▸ **Task**: Summarize the rural health care policy news item below in two sentences.

START Excerpt to read

Wednesday, November 7, 2012

RUPRI Policy News: Rural Health Care

By Jocelyn Richgels, RUPRI Associate Director, Policy Programs

Rural health care policy is getting a rare surge of national attention. Two leading health care policy institutions, the Medicare Payment Advisory Commission (MedPac) and the Institute of Medicine (IOM), have released major reports that touch on rural health policy from two important angles. MedPac examines health-care policy that influences rural providers’ decisions and beneficiaries’ access to care, while IOM studies payment policies that are affected by the differences in cost of providing care across the geographic spectrum.

These reports are likely to have an influence on rural health payment considerations well into the future. Major health care organizations with an interest in rural health care policy, such as the National Rural Health Association, have weighed in with numerous studied reactions to the reports’ findings. Both Houses of Congress have reviewed the reports, staff have questioned the authors and will ponder how, if at all, report findings will factor into future health care policy legislation.

END Excerpt to read
START Data for analysis

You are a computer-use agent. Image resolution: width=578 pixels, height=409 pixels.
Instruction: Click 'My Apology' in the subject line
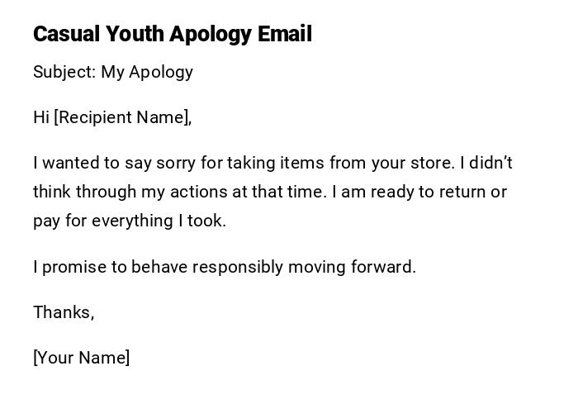[x=147, y=72]
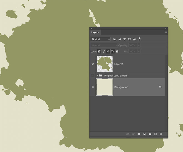Create new fill or adjustment layer
This screenshot has width=183, height=152.
(x=144, y=134)
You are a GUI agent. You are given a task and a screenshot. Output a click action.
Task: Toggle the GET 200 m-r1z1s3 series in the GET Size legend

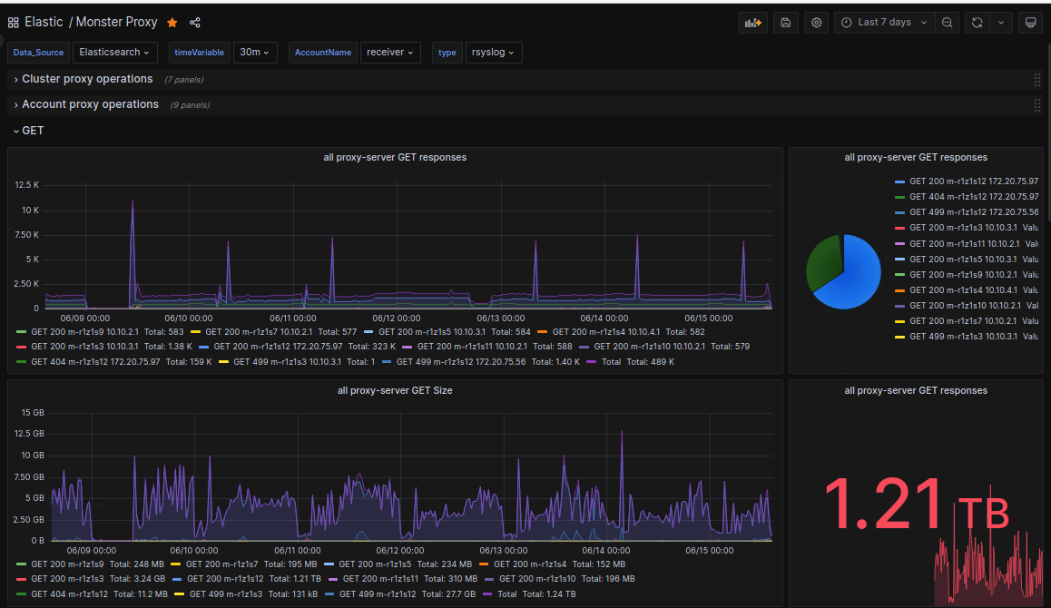pyautogui.click(x=67, y=579)
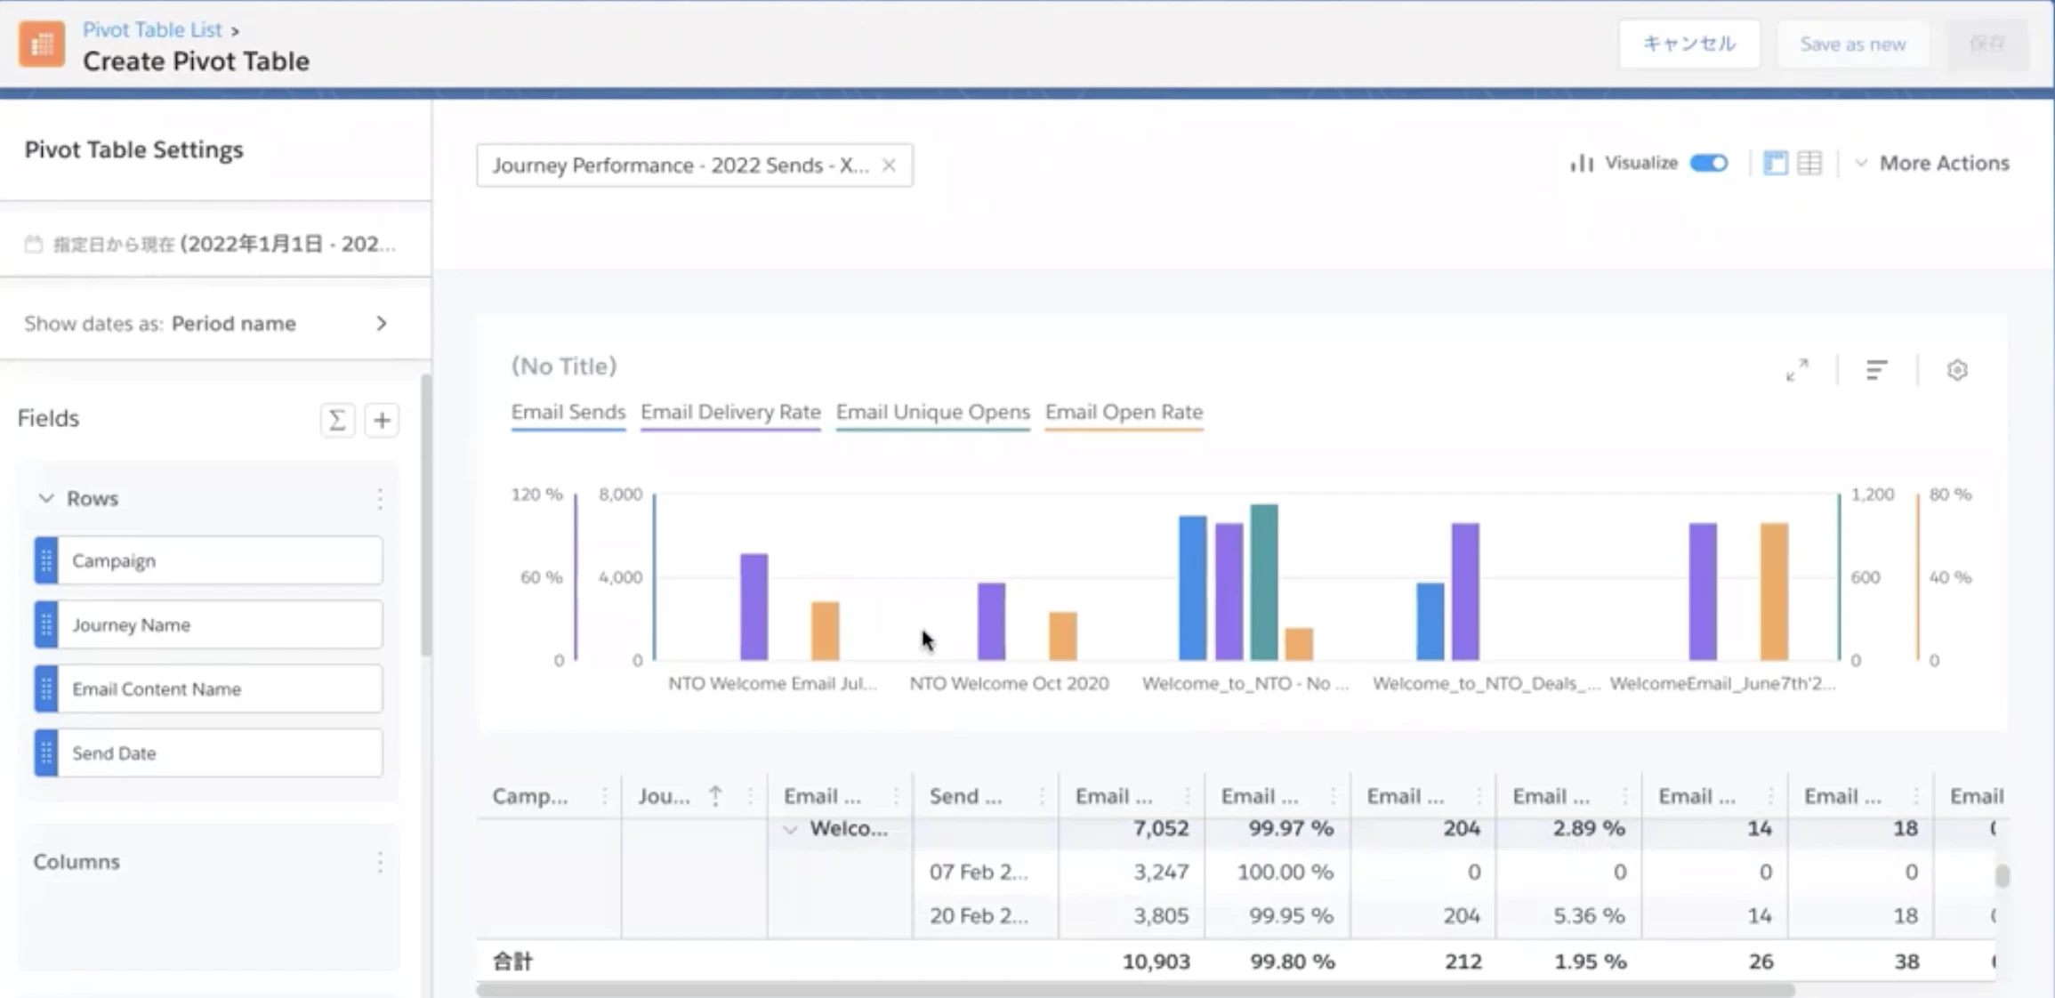Click the sigma calculated field icon
The width and height of the screenshot is (2055, 998).
click(x=337, y=420)
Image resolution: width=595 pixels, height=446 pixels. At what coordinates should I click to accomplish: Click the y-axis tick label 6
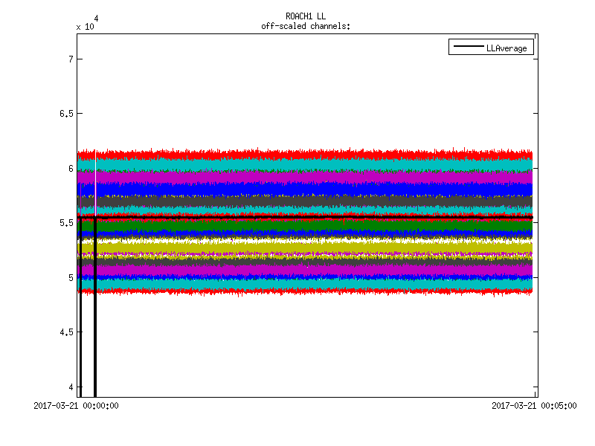tap(69, 168)
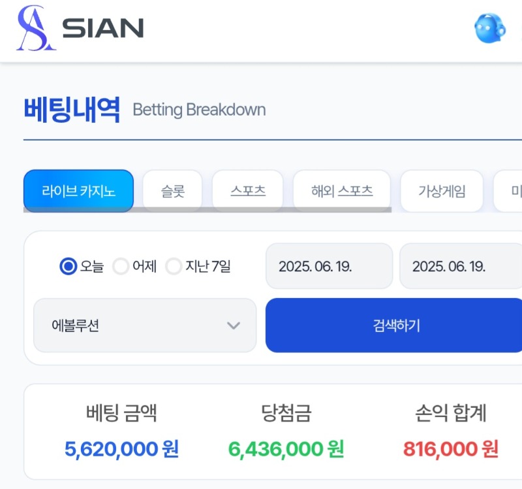This screenshot has height=489, width=522.
Task: Open the start date field 2025. 06. 19.
Action: tap(330, 266)
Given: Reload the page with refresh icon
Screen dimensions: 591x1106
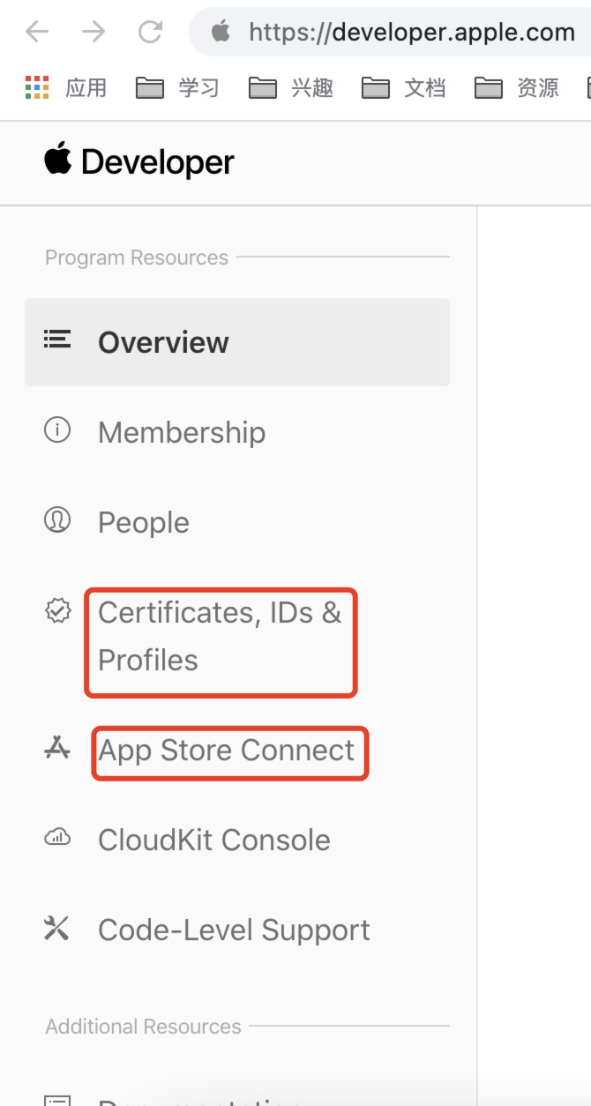Looking at the screenshot, I should (151, 33).
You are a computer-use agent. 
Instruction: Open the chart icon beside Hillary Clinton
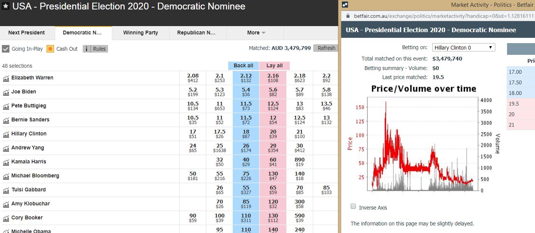click(x=6, y=134)

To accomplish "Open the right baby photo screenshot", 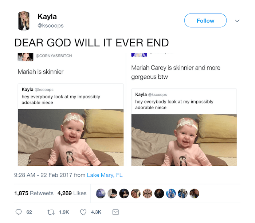I will 184,140.
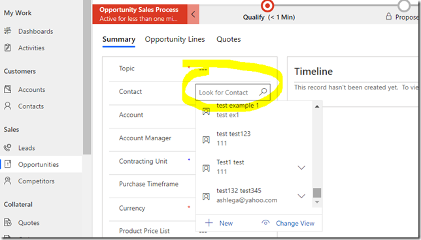This screenshot has width=421, height=240.
Task: Select the Qualify stage circle marker
Action: pyautogui.click(x=267, y=6)
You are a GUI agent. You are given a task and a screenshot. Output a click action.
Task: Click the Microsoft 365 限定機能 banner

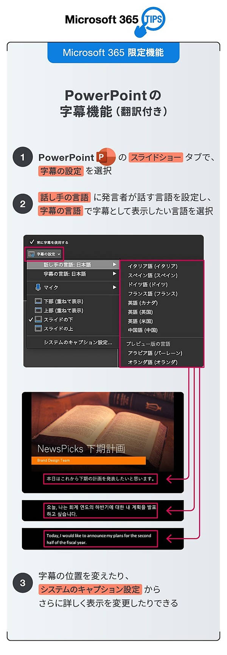113,53

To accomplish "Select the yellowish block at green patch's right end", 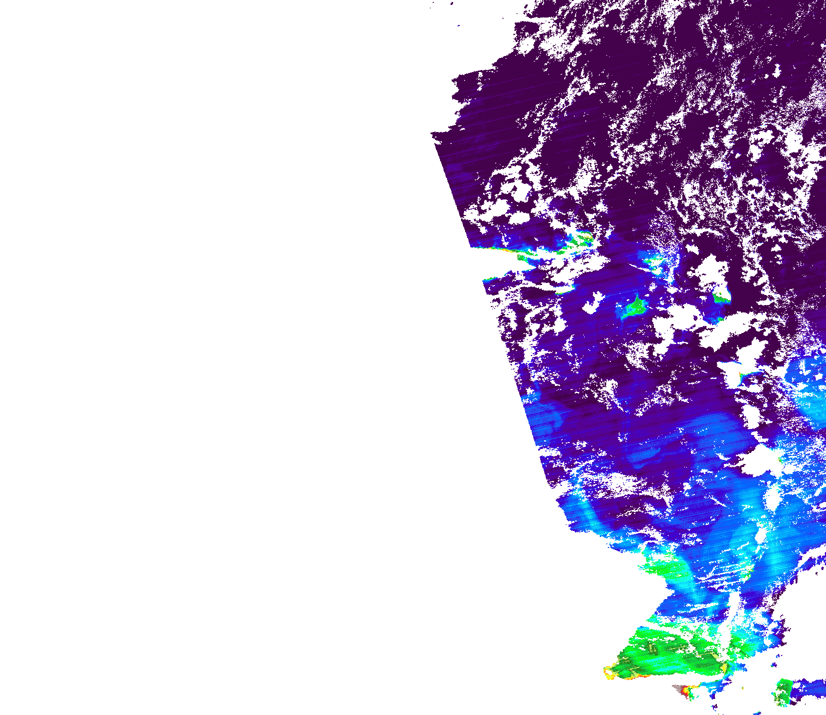I will coord(721,668).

END Data for analysis

▸ **Result of the exercise**: MedPac and the Institute of Medicine have released major reports on rural health policy: MedPac examines policy that influences rural providers' decisions and beneficiaries' access to care, while IOM studies payment policies affected by geographic differences in the cost of providing care. Organizations such as the National Rural Health Association have reacted to the findings, and both Houses of Congress have reviewed the reports, which are likely to influence rural health payment considerations well into the future.